Women with SLE are screened at about the same rate as women in the general population (around 89% ), Dr. Askling told interviewers at the EULAR meeting.7 “And we should keep encouraging women with lupus to be screened because it has “demonstrated true value. And here’s a group with an increased risk potentially more driven by the earlier stages of cervical cancer than by invasive cancer.”7

Also important: the Lupus Foundation notes that women with SLE also seem to be more vulnerable to the effects of certain cancer-linked viruses than the general population.8 A case in point: human papilloma virus. So younger lupus patients may also want to ask their doctors about the HPV vaccine.

New liquid-based cytology tests can detect DNA of HPV in cervical cells even before dysplasia or CIN occur. That’s another reason to be regularly screened. As we advised in “The Autoimmune Connection,” find a gynecologist familiar with ADs to help guide you in deciding how frequently to be screened.

Since immunosuppressant drugs like azathioprine appear to play a role in this increased risk, you may also want to discuss alternative treatments with your rheumatologist. Ultimately, the choice depends on the medication that best controls your SLE.


1 H. Wadström, E.V. Arkema, C. Sjöwall , J. Askling , et al., Rate of Cervical Neoplasia in Systemic Lupus Erythematosus: A Nationwide Cohort Study. EULAR Abstract: OP0189. Annals of the Rheumatic Diseases. June 2016. DOI: 10.1136/annrheumdis-2016-eular.2142.

2 Tessier-Cloutier B , Clarke AE , Ramsey-Goldman R, et al., Systemic lupus erythematosus and malignancies: a review article. Rheum Dis Clin North Am. 2014 Aug;40(3):497506, viii. doi: 10.1016/j.rdc.2014.04.005. Epub 2014 Jun 3.
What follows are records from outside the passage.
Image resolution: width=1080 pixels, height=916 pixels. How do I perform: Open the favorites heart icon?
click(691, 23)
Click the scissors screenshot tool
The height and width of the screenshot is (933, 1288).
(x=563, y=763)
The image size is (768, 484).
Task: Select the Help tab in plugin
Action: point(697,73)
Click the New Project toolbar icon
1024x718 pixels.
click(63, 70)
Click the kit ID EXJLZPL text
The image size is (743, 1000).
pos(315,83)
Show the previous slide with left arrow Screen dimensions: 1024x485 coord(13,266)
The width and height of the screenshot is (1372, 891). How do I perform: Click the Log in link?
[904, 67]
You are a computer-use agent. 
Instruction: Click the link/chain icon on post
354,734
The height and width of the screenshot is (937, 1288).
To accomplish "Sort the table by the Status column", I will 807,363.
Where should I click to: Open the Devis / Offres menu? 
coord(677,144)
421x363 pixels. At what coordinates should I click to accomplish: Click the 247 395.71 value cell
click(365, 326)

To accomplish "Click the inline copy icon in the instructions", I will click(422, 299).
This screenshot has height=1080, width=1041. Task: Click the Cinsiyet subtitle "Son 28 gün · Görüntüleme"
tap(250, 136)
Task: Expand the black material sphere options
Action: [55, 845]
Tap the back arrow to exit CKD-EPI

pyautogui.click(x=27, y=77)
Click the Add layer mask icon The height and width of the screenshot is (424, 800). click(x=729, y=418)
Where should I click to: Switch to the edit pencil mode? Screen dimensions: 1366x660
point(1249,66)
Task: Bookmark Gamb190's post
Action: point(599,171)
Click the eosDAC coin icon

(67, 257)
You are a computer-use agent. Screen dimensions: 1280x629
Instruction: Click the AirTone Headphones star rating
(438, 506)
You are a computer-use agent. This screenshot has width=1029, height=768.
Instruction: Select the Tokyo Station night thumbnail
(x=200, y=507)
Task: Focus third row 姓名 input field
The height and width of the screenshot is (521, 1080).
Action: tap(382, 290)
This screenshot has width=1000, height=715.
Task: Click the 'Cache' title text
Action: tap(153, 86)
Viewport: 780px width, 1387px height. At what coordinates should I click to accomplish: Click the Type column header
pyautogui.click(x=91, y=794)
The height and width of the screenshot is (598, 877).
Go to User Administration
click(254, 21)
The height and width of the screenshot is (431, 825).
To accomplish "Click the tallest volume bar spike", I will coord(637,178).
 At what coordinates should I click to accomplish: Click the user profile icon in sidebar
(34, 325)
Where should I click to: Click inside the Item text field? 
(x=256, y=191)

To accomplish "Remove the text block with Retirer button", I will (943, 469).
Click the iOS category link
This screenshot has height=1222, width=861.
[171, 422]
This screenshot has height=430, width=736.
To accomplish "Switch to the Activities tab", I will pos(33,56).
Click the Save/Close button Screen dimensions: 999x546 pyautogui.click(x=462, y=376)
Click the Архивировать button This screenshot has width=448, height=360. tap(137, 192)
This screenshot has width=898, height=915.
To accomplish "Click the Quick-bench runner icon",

3 Gayed M , Bernatsky S, Ramsey-Goldman R, Clarke A, Gordon C. Lupus and cancer. Lupus. 2009 May;18(6):47985. doi: 10.1177/0961203309102556.

4 Bernatsky S , Kale M, Ramsey-Goldman R, Gordon C, Clarke AE. Systemic lupus and malignancies. Curr Opin Rheumatol. 2012 Mar;24(2):17781. doi: 10.1097/BOR.0b013e32834ff258.

5 ACOG Practice Bulletin No. 157 Summary: Cervical Cancer Screening and Prevention. Obstetrics & Gynecology, January 2016; 127(1):185-187. doi: 10.1097/AOG.0000000000001256.

6 Sawaya GF, MD; Kulasingam S, Denberg TD, et. al., Cervical Cancer Screening in Average-Risk Women: Best Practice, Advice From the Clinical Guidelines Committee of the American College of Physicians. Ann Intern Med. 2015;162:851-859. doi:10.7326/M14-2426.

7 Johan Askling profile page, Karolinska Intitutet. http://ki.se/en/people/johask. Accessed July 1, 2016

8 The Lupus Foundation, Cancer and Lupus, 15 Questions. www.lupus.org/resources/15-questions-with-Sasha-Bernatsky-cancer-and lupus/ Accessed July 1, 2016.